(Exercise requirements): Output all of the data exactly as it appears, but leave out any pictures it contains.

(Data provided):

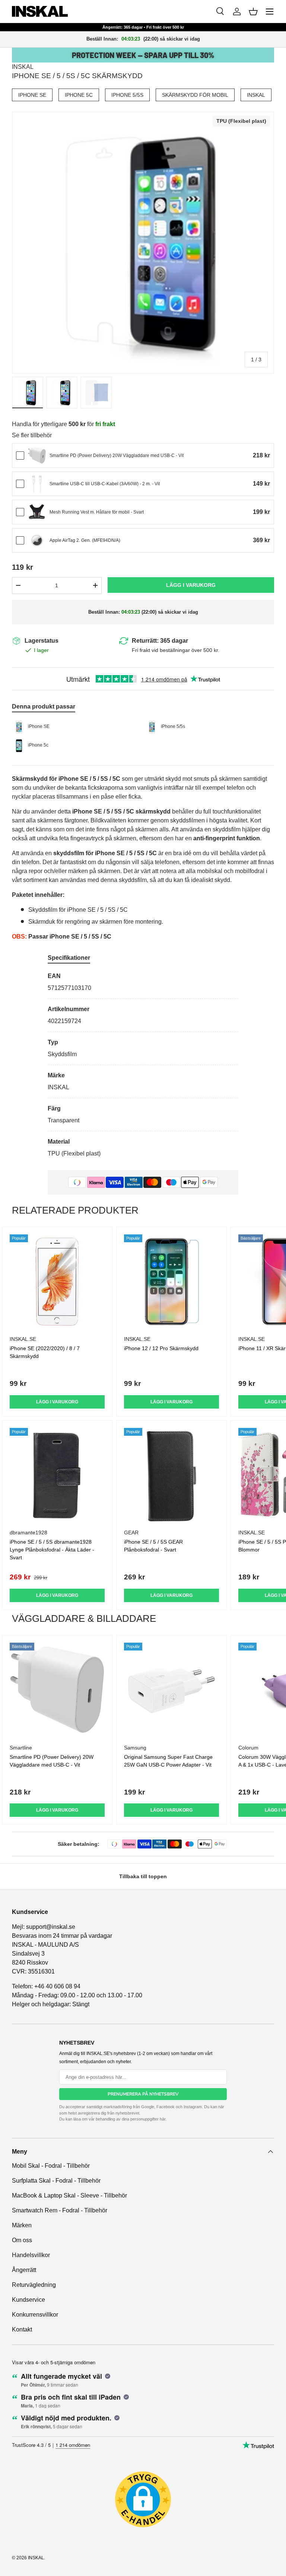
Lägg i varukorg (191, 585)
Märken (22, 2225)
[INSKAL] (40, 11)
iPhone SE (32, 95)
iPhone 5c (79, 95)
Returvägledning (34, 2285)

(The answer):
Lägg i varukorg (191, 585)
Märken (22, 2225)
[INSKAL] (40, 11)
iPhone SE (32, 95)
iPhone 5c (79, 95)
Returvägledning (34, 2285)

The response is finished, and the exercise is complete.